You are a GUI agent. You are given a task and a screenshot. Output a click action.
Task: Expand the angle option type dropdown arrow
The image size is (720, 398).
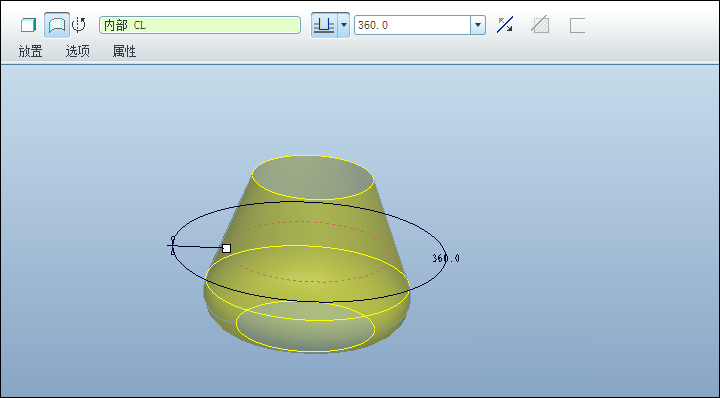click(343, 25)
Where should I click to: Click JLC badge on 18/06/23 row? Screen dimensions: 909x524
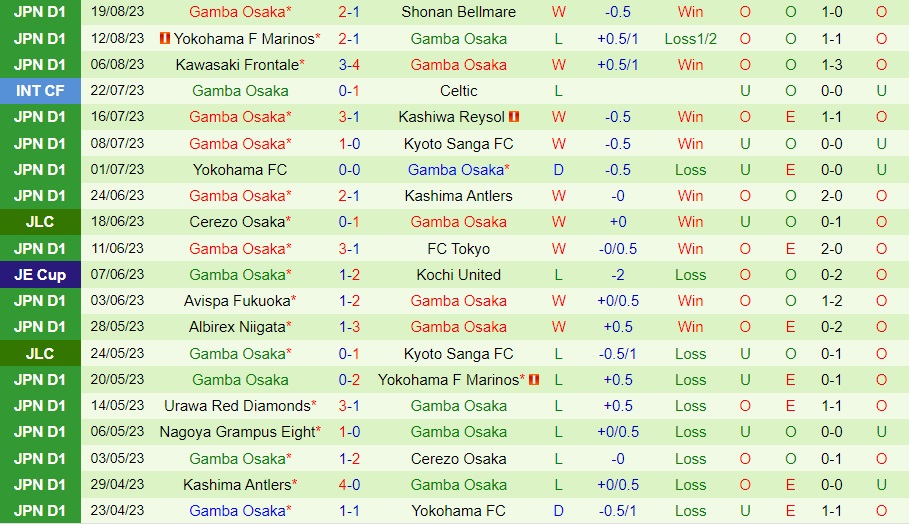click(40, 222)
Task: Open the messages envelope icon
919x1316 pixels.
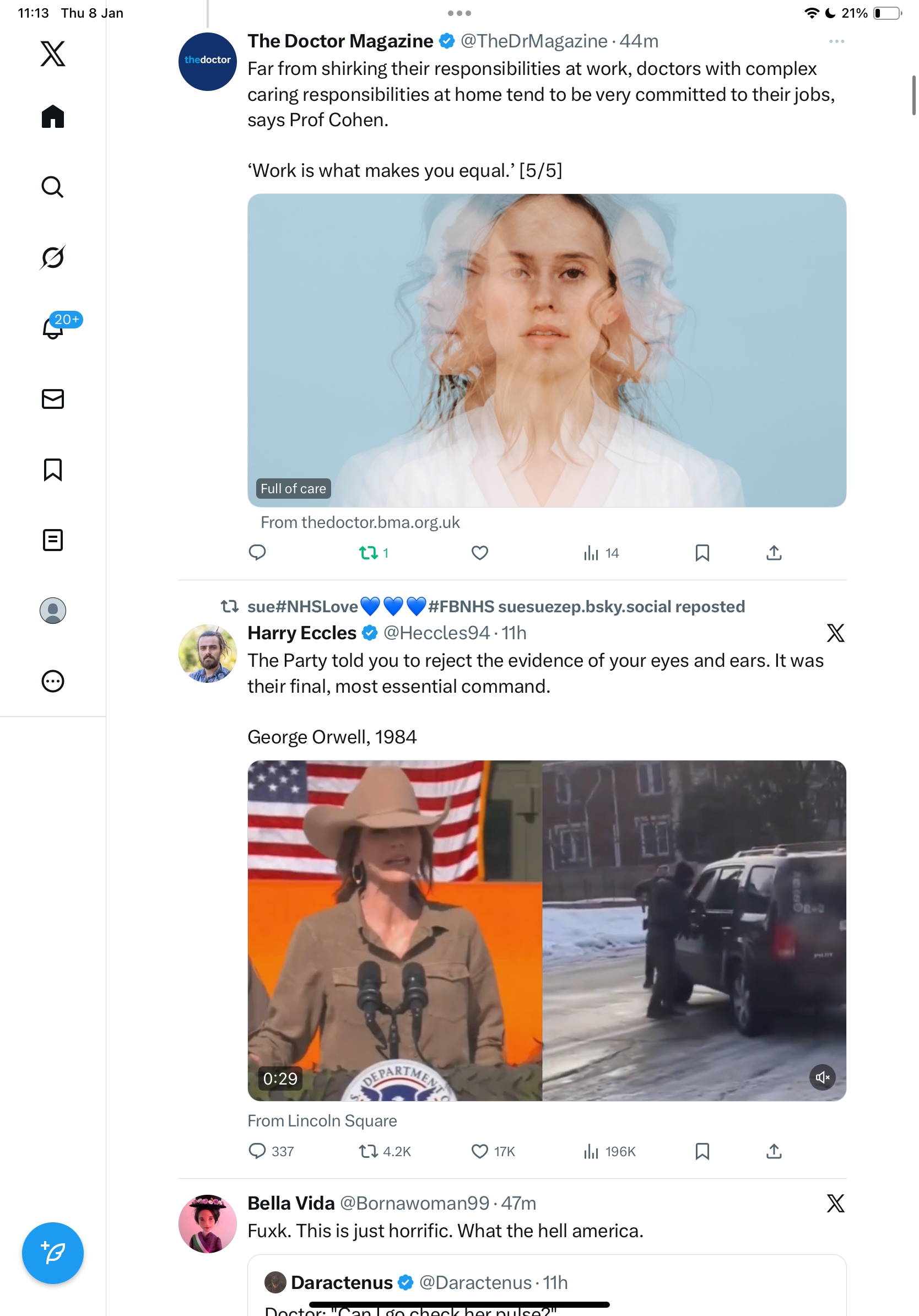Action: pos(53,399)
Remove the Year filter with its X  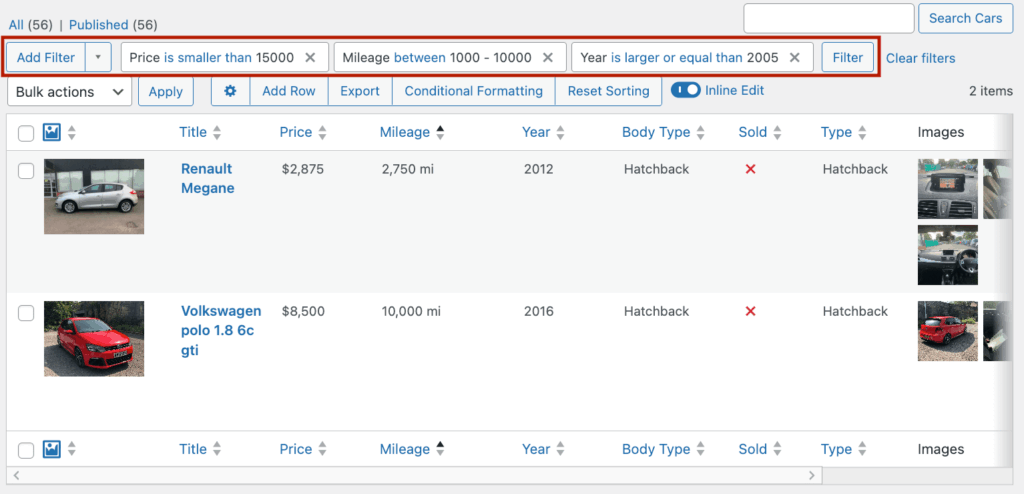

☆ ☆ ☆

- [Problem details]:
Write the entries above out again exactly, but not the pictures.

- [Written answer]:
You are a GUI agent. You are given a task and a screenshot. Output a click action.
Task: Expand the angle option type dropdown arrow
The image size is (720, 398).
click(343, 25)
Where should I click to: Click JLC badge on 18/06/23 row? Screen dimensions: 909x524
click(40, 222)
Task: Open the messages envelope icon
919x1316 pixels.
Action: pos(53,399)
Remove the Year filter with its X  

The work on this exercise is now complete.